==== TRECHO SELECIONADO

Título: Contra a ingerência americana
Autor: Oliveira, Eliane; Godoy, Fernanda
Fonte: O Globo, 18/08/2009, O Mundo, p. 25

Presidente mexicano descarta ação militar dos EUA, nega derrota para o tráfico e condena reeleição

ENTREVISTA Felipe Calderón

BRASÍLIA. O presidente do México, Felipe Calderón, completa hoje 47 anos em meio a uma batalha duríssima, na qual mobilizou mais de 40 mil soldados do Exército para debelar o controle crescente do narcotráfico sobre fatias do território e da sociedade de seu país. Alvo de críticas frequentes de analistas que veem o aumento da violência, com mais de 12 mil mortes em três anos, e já dão a guerra por perdida, Calderón mostra obstinação ao dizer que é necessário perseverar.

Cobra a responsabilidade dos Estados Unidos e descarta completamente um possível Plano México, à semelhança do Plano Colômbia, no qual os EUA já investiram mais de US$ 6 bilhões. ¿Não estamos em posição de aceitar intrusão, ingerência ou atividade militar americana em nosso território¿, diz Calderón. No poder desde dezembro de 2006, para um mandato de seis anos, Calderón diz que a história do México ensina que a reeleição é um caminho perigoso. Nesta visita ao Brasil, seu objetivo foi abrir caminhos para aumentar o intercâmbio comercial entre as duas maiores economias da América Latina. Diversificar o comércio é uma forma de fugir da dependência econômica em relação aos EUA. Nesta entrevista, concedida momentos antes de seu encontro de ontem com o presidente Lula, ele insiste que a união entre os dois maiores países da região, o que ele chama de G-2, pode trazer prosperidade e estabilidade para o continente.

========
==== DADOS COLETADOS

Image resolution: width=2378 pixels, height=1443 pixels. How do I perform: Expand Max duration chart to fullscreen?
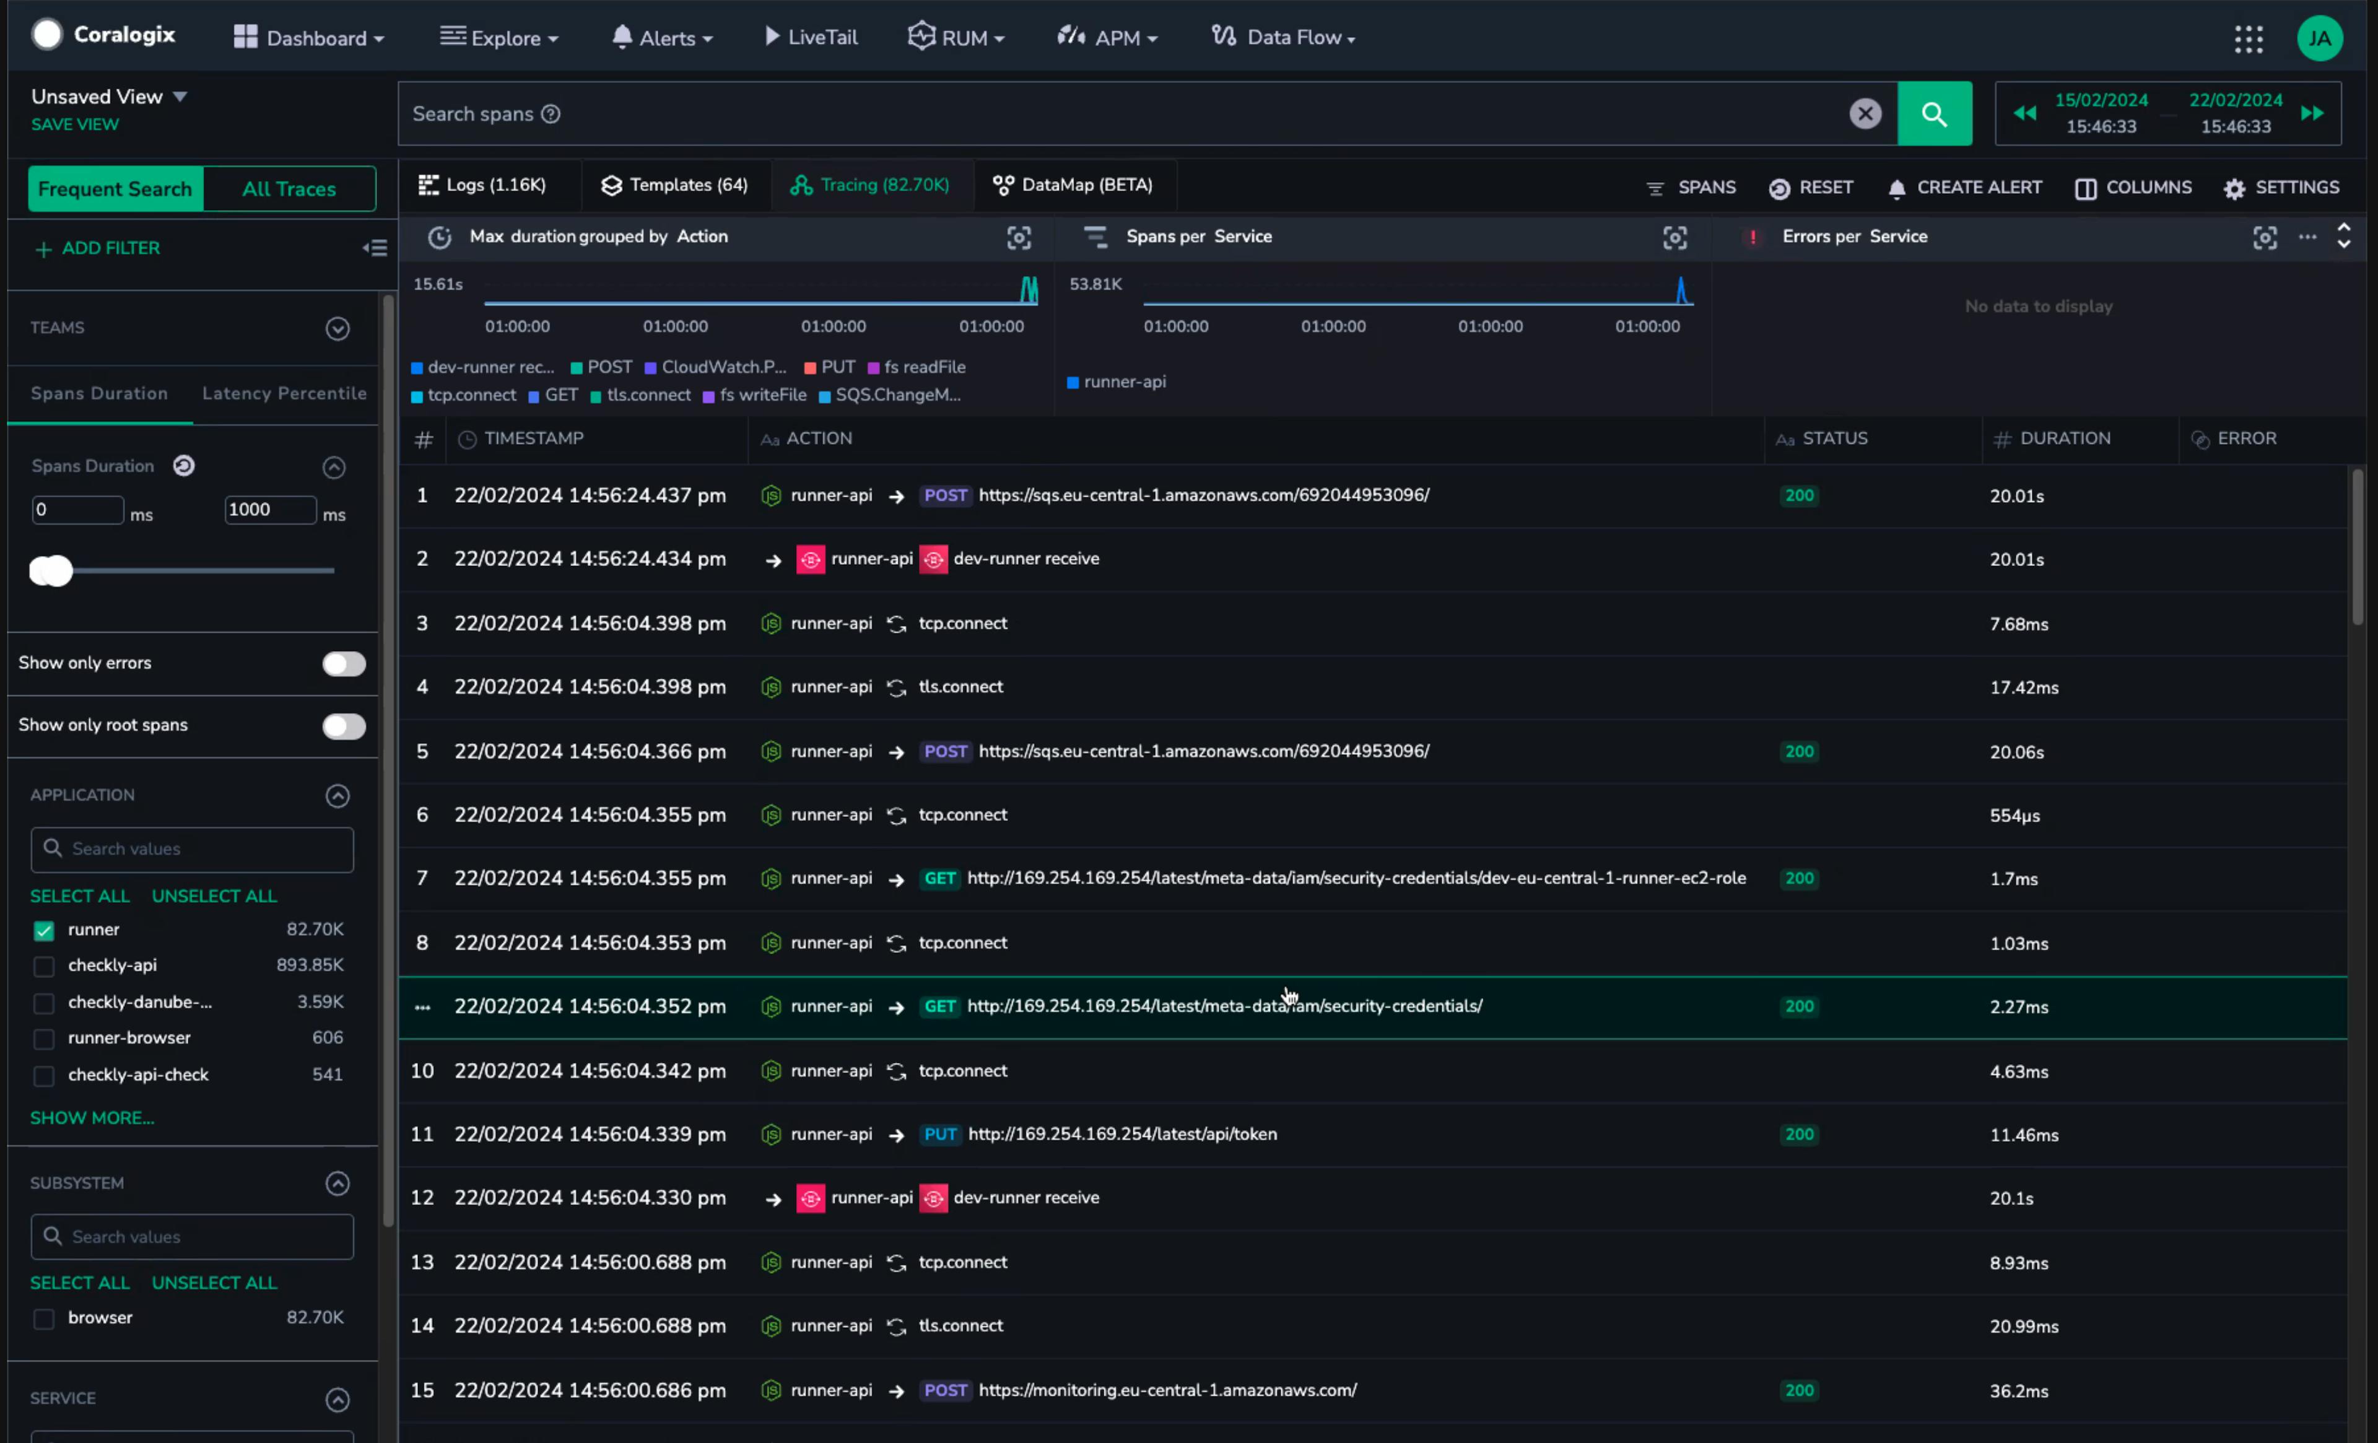click(1018, 237)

========

ENUNCIADO DO EXERCÍCIO
1. Responda às perguntas abaixo com base no trecho sobre Felipe Calderón.
(a) Quantos soldados do Exército Calderón mobilizou contra o narcotráfico?
(b) Quanto os EUA já investiram no Plano Colômbia?
(c) Que nome Calderón dá à união entre os dois maiores países da região?
2. Extraia do trecho sobre Felipe Calderón, sem nenhuma alteração, a passagem que começa em "BRASÍLIA. O presidente" e termina em "é necessário perseverar.".

RESPOSTAS
1.
(a) Mais de 40 mil soldados.
(b) Mais de US$ 6 bilhões.
(c) G-2.

2.
BRASÍLIA. O presidente do México, Felipe Calderón, completa hoje 47 anos em meio a uma batalha duríssima, na qual mobilizou mais de 40 mil soldados do Exército para debelar o controle crescente do narcotráfico sobre fatias do território e da sociedade de seu país. Alvo de críticas frequentes de analistas que veem o aumento da violência, com mais de 12 mil mortes em três anos, e já dão a guerra por perdida, Calderón mostra obstinação ao dizer que é necessário perseverar.